As assinaturas semestrais valiam 3$000 e as anuais tinham o valor de 5$000. Os médicos, dentistas e farmacêuticos que figurassem no “Indicador d’O Gral”, deveriam efetuar o pagamento mensal de 2$000, ficando, desta forma isentos de pagar a assinatura e com direito a remessa gratuita.

Dentre os colaboradores citamos: Affonso Santos, Alarico, Alfredo Machado, Bolivar Bastos, Cincinato Telles Guariba, Cunha Filho, Demosthenes Americo da Silva, Deoclydes de Carvalho, Eneas Penaforte Araujo, Francisco Léo, Froto Pessôa, Homem dos Bicos, Ildefonso Costa, J.A. Bezerra, Jacobino Freire, Jayme Bolli, José Maria Coelho, M. Machado Junior, Octaviano Meira, Oscar Pereira da Silva, Pinto de Abreu, Rien de Tout, Tupy do Brazil e Velho Sobrinho.

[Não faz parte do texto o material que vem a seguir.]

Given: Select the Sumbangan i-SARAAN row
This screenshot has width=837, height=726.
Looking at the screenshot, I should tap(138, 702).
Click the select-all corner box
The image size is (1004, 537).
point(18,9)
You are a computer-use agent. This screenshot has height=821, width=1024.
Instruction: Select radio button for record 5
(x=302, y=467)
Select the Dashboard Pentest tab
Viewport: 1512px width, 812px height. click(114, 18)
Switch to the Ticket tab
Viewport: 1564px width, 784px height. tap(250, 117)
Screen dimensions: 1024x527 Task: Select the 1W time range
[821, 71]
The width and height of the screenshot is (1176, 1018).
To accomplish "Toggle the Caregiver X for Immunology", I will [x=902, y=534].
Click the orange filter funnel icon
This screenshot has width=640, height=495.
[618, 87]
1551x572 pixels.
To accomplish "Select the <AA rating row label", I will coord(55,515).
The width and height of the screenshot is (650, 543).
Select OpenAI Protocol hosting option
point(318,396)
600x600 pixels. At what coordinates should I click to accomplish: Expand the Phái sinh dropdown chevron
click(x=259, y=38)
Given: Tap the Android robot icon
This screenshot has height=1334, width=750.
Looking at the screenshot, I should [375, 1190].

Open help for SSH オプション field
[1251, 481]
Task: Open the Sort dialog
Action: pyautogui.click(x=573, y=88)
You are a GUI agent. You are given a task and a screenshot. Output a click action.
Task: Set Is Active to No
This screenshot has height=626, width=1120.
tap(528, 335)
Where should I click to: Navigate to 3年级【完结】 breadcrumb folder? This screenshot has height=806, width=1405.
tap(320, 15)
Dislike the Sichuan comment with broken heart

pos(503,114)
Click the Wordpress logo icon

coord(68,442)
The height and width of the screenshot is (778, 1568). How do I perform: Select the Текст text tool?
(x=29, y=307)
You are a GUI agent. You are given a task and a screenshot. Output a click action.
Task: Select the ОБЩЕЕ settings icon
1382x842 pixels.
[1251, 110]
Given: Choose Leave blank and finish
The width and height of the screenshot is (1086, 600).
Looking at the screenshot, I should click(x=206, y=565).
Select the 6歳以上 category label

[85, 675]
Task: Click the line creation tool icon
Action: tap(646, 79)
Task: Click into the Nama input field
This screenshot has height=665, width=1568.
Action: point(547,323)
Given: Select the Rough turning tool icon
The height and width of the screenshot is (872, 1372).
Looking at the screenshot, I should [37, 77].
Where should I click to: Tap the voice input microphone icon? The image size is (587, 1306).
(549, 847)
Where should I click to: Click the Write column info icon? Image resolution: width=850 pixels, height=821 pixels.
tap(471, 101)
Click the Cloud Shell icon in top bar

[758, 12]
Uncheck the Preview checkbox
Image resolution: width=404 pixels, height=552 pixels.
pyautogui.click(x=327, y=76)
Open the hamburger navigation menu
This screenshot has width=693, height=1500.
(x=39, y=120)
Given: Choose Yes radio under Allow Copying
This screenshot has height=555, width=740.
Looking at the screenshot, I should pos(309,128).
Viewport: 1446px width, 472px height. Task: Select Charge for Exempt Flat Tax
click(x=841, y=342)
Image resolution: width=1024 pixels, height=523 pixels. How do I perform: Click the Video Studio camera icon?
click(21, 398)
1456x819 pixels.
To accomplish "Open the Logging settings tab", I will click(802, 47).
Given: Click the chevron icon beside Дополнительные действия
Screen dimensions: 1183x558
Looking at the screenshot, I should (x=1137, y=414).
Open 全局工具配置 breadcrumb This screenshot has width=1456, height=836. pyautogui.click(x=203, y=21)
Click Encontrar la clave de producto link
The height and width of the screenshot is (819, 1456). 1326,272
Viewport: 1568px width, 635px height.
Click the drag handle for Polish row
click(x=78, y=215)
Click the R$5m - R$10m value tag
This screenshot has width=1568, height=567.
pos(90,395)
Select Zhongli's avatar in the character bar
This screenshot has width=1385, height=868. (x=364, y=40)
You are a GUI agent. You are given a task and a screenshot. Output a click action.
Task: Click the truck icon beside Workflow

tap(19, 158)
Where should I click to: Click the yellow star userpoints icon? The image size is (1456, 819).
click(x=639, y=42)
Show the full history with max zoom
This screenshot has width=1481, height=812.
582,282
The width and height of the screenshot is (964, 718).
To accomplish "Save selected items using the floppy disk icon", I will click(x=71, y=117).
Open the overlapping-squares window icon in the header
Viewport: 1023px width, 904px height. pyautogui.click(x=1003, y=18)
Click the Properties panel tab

E é de Velho Sobrinho o poema selecionado das páginas de O Gral, para ilustrar nosso título.

Ninho vasio

Que estás ausente tudo denuncia!
Desde o tecto sem luz, ermo e sombrio,
Aos tapetes da alcova , escura e fria,
Em que, louco de dôr, eu desvario!...

Onde o sol d’esse olhar – um sol de estio?...
Não mais sob esse tecto elle irradia!
- Ao rever nosso leito assim vasio,
Tremo de magôa, choro de agonia!

Volta! Regressa ao nosso ninho antigo!
Que d’essa ausência a magôa, a dôr, o pranto,
A lembrança siquér... nada mais réste!

Vem reviver , em relembrar commigo,
As loucuras de outr’ora, o doce encanto
Dos beijos que te dei e que me deste.